The scene in question is sparked by a strung out Thack’s eureka moment while high, this time involving an unsuspecting Chickering stumbling into the lab to see Thack and two naked prostitutes. The only arousing thing that happens is the all-night brainstorming session instigated by Thack’s and Berties contrasting examples of intoxication. One is driven by the very substance that will ruin him, while the other is driven by a dose of ambition for the common good.

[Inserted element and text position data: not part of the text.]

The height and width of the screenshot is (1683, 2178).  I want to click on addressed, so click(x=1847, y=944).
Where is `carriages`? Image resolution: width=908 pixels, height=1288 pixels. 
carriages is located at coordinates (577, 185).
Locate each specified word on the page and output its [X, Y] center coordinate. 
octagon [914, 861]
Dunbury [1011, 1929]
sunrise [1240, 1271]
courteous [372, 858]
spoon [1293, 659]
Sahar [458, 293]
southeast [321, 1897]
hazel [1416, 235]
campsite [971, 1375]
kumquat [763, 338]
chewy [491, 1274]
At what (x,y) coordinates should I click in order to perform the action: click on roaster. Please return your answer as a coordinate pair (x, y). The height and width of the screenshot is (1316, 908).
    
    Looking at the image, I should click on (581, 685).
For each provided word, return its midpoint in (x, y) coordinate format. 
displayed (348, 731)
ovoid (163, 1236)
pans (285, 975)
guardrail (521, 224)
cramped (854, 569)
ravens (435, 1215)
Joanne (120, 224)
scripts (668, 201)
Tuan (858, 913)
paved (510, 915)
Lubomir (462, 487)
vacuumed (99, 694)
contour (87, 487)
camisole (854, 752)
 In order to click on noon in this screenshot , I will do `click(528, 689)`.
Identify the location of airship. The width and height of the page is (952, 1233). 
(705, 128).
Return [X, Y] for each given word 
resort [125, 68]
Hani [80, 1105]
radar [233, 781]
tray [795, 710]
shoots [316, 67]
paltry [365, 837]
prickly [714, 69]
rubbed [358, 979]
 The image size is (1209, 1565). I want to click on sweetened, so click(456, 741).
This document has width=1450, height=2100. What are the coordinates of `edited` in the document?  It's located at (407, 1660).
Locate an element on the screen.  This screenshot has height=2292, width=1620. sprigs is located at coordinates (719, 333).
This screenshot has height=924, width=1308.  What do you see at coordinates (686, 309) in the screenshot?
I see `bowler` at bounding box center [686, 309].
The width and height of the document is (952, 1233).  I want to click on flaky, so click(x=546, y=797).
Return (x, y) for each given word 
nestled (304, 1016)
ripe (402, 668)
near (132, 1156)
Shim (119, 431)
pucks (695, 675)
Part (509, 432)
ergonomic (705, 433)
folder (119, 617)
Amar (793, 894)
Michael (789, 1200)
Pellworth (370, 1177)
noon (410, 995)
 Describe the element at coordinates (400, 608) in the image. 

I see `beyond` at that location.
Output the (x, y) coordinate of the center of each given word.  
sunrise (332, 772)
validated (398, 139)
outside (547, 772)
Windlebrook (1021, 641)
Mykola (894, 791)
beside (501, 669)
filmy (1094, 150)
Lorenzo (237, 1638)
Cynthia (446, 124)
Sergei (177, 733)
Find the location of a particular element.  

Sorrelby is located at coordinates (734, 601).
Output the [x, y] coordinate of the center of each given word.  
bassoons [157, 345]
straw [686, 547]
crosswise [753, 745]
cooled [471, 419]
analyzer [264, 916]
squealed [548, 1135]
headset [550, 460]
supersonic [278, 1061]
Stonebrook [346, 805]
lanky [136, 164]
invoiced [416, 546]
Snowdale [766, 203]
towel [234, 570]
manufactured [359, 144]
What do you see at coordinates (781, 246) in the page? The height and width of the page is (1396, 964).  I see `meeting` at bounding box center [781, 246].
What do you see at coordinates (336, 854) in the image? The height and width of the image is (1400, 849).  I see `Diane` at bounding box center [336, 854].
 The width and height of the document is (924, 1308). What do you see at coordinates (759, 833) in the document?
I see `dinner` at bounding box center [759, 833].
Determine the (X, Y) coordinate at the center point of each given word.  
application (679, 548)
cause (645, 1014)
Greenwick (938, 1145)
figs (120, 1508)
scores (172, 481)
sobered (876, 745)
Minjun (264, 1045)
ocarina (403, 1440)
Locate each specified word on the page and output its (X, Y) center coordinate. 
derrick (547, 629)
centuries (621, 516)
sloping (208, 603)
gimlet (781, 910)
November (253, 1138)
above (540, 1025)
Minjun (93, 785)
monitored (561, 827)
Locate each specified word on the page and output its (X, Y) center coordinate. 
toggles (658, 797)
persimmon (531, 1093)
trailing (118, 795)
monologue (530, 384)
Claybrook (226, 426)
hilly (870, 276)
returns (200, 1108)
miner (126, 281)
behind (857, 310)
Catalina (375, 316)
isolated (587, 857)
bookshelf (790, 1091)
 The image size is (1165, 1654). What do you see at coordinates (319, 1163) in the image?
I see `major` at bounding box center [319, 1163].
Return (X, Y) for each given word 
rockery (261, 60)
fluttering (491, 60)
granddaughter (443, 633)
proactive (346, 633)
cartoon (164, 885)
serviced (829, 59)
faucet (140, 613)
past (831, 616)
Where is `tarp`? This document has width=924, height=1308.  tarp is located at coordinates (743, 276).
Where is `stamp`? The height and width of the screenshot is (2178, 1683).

If the patients continually bleed out to death, they reason, then why stop them from dying? To effectively let the patients die slower before delivering the baby cleanly and sewing the mother up, the pair devise a way to insert a bladder through the mother’s vagina and into the womb where they inflate it to slow the bleeding. “We’re going to spend the rest of the night in here inserting these into our lady friends and testing all variables,” Thack says. Bertie then chimes in recommending water in order for the bladder to form-fit to the shape of the womb.

It’s a genius idea that leads into what follows: actual testing.

The surgery sequence is a scene of such energy that the audience feels hopped up on the same junk that Thack uses to make it through the night. It’s a kind of cinematic hangover with the camera buzzing as Thack takes us through each step. Soderbergh’s hand-held camera pulls double-duty to both make the vintage New York setting somehow contemporary but also to up the docu-realism of the new procedure.

Bertie works as the doting follower, with Thack as both the father figure and someone who sees in Bertie the kind of unsullied mind that he once had before engineering his own downfall. It’s also the perfect contrasted callback to the opening scene with Christiansen. “The baby is alive. The patient will live to mother it. Gentlemen, I give you the Christiansen-Thackery-Chickering Placental Repair,” an exhausted but fulfilled Thack says.

Through the madness and the sleep-deprived bickering, there are medical and emotional breakthroughs that happen, but at what cost? That is what The Knick is truly about. What will our biggest or most minute decisions do to us, and how will we live with them? In the case of Thack and Bertie, they could give or take life. It’s just another day on the job.